Profeta di Antiochia nominato due volte negli Atti degli Apostoli 11, 28; 21, 11-13. Viveva a Gerusalemme da dove andò ad Antiochia, il suo strano nome potrebbe essere una deformazione greca di una parola semitica.
Negli Atti (11, 28) si dice che E uno di loro, di nome Agabo, alzatosi in piedi, annunziò per impulso dello Spirito che sarebbe scoppiata una grave carestia su tutta la terra. Ciò che di fatto avvenne sotto l'impero di Claudio. Ciò accadde quindi sotto il governo di Claudio. Infatti tra il 49-50 l'Impero Romano subì una grande carestia, prima in Grecia e poi a Roma e nel resto delle coste del Mediterraneo. La sua profezia aveva lo scopo intrinseco della solidarietà: la più ricca comunità cristiana di Antiochia in Siria sosteneva i fratelli poveri della Giudea (11,29).

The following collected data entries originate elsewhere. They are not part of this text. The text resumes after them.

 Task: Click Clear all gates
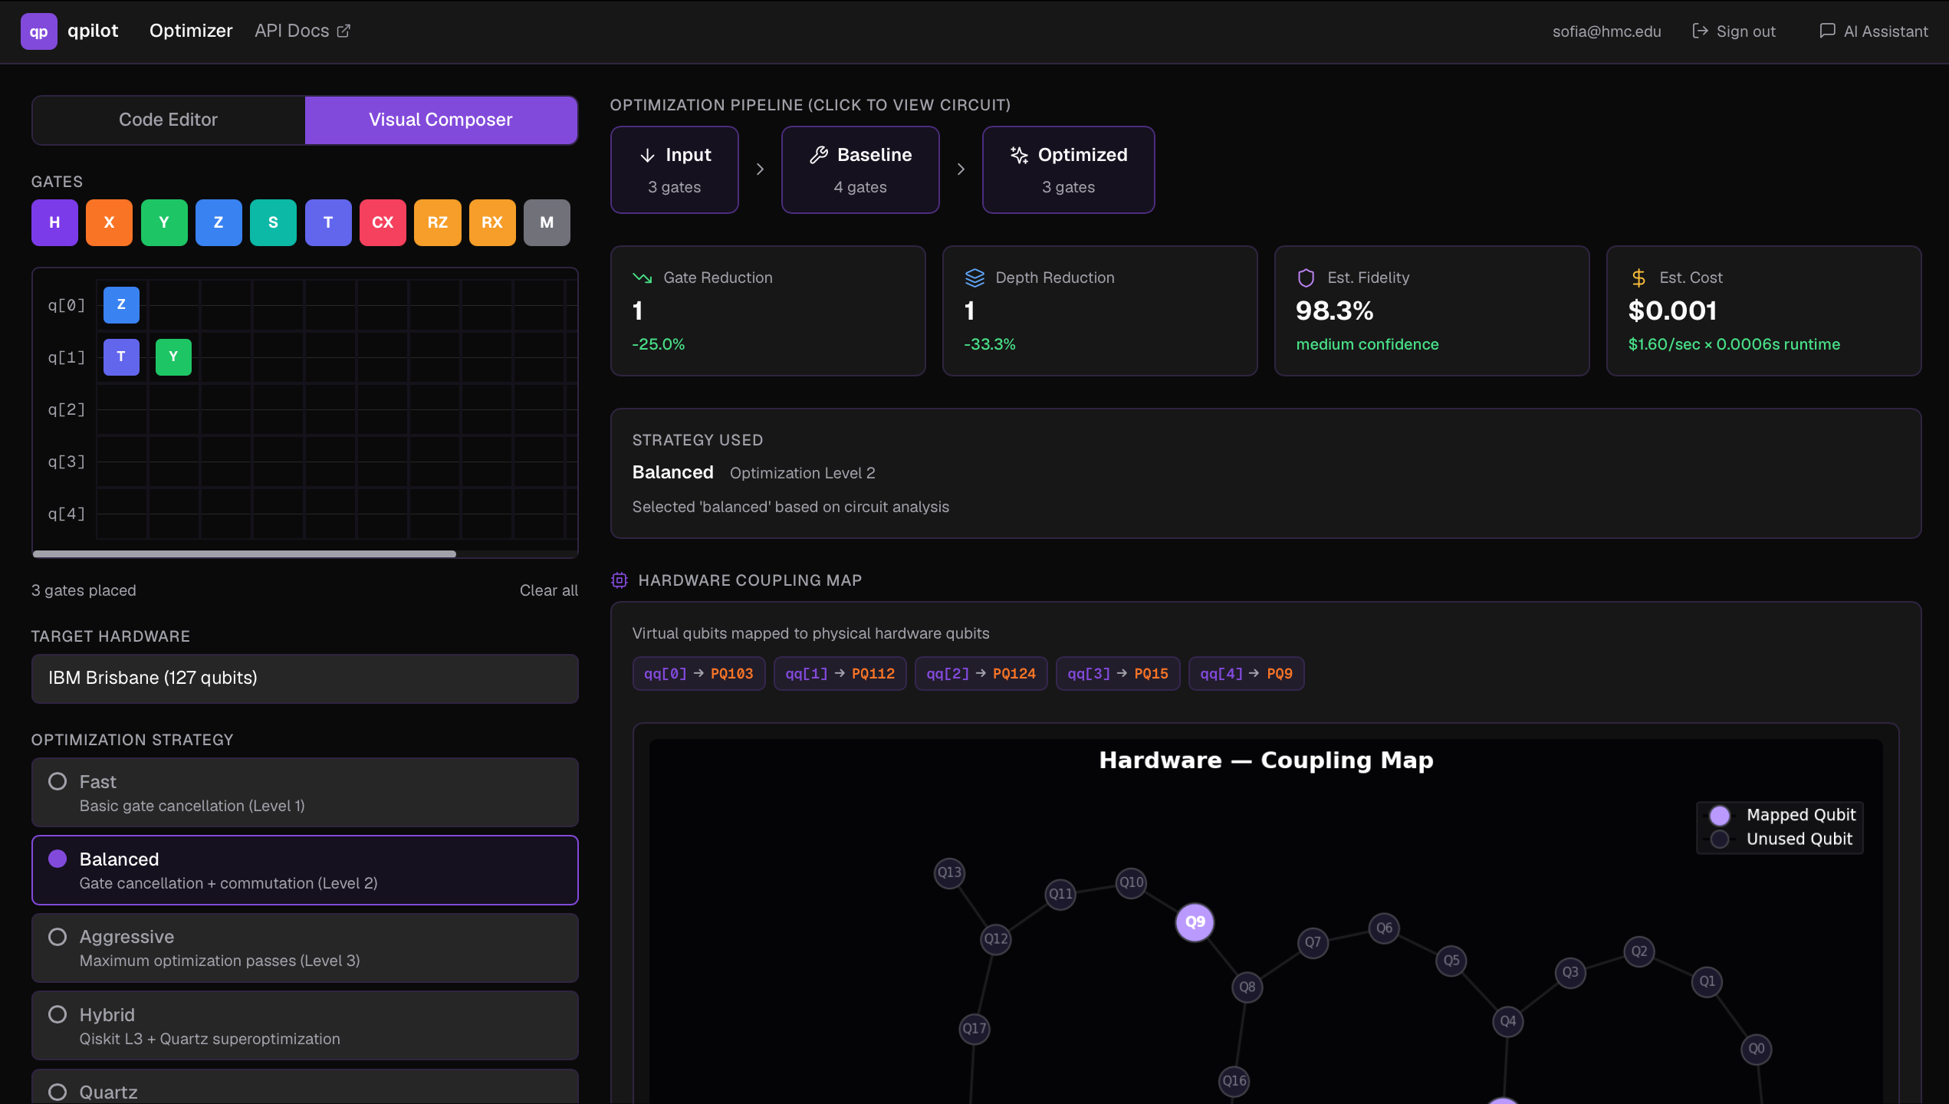click(548, 590)
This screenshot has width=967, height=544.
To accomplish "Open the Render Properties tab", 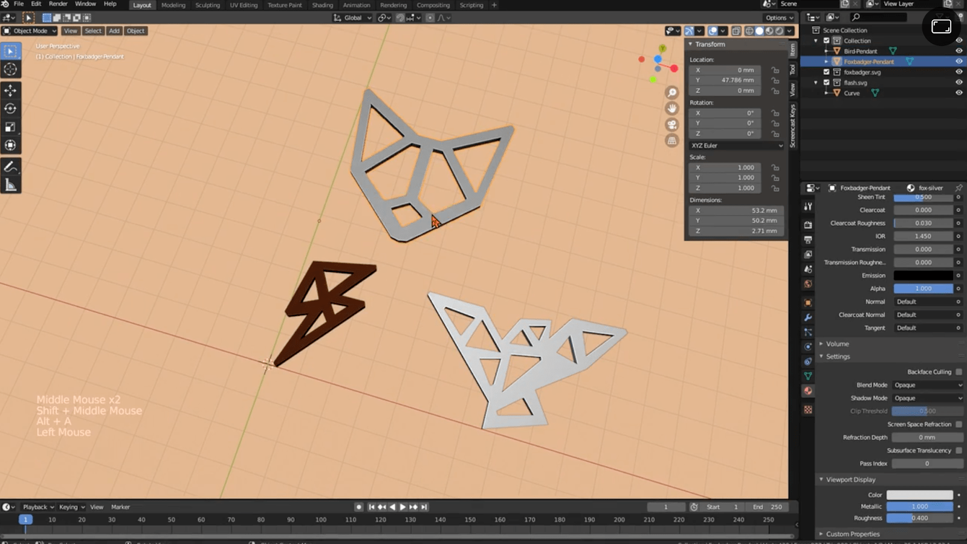I will [x=808, y=224].
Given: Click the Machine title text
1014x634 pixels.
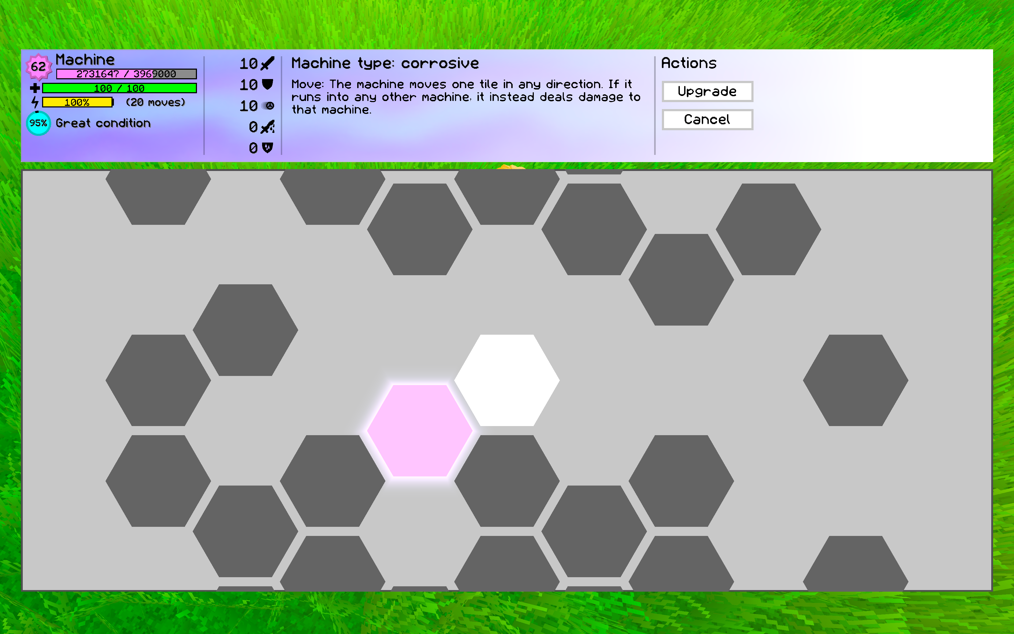Looking at the screenshot, I should [x=85, y=60].
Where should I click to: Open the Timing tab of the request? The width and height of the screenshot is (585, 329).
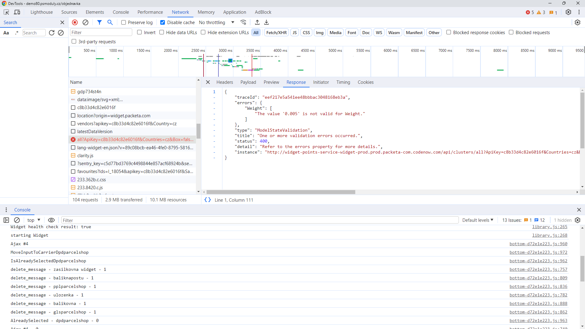343,82
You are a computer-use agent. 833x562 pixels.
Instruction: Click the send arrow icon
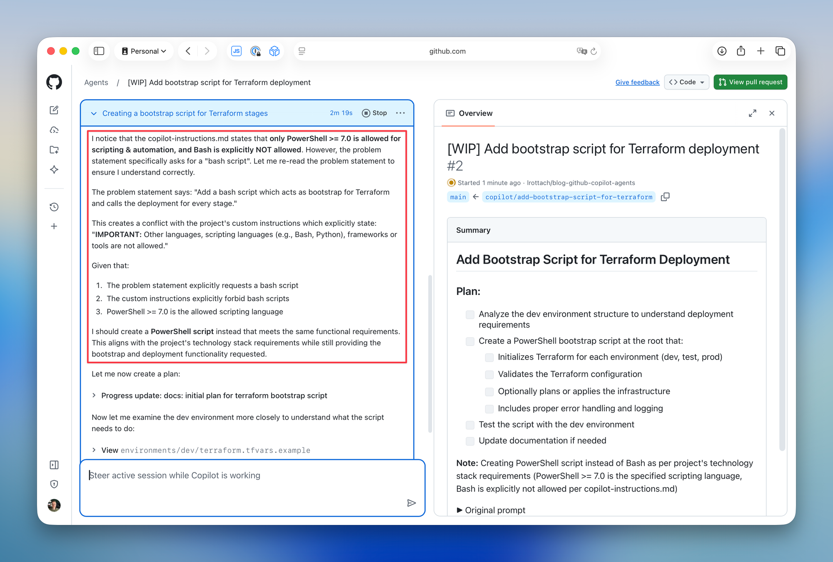click(x=411, y=503)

Agabo riapparse più tardi, quando San Paolo partì per Gerusalemme per l'ultima volta. Arrivato al porto di Cesarea, fu ospitato dal diacono Filippo, che aveva quattro figlie dotate del carisma profetico. Agabo arrivò nella Giudea: Eravamo qui da alcuni giorni, quando giunse dalla Giudea un profeta di nome Agabo. Egli venne da noi e, presa la cintura di Paolo, si legò i piedi e le mani e disse: «Questo dice lo Spirito Santo: l'uomo a cui appartiene questa cintura sarà legato così dai Giudei a Gerusalemme e verrà quindi consegnato nelle mani dei pagani». All'udir queste cose, noi e quelli del luogo pregammo Paolo di non andare più a Gerusalemme. Ma Paolo rispose: «Perché fate così, continuando a piangere e a spezzarmi il cuore? Io sono pronto non soltanto a esser legato, ma a morire a Gerusalemme per il nome del Signore Gesù»." Atti 21, 10-13
MARTIROLOGIO ROMANO. Commemorazione di sant’Ágabo, profeta, che, come attestano gli Atti degli Apostoli, profetizzò, mosso dallo Spirito, una grande carestia su tutta la terra e le torture inflitte a Paolo da parte dei pagani.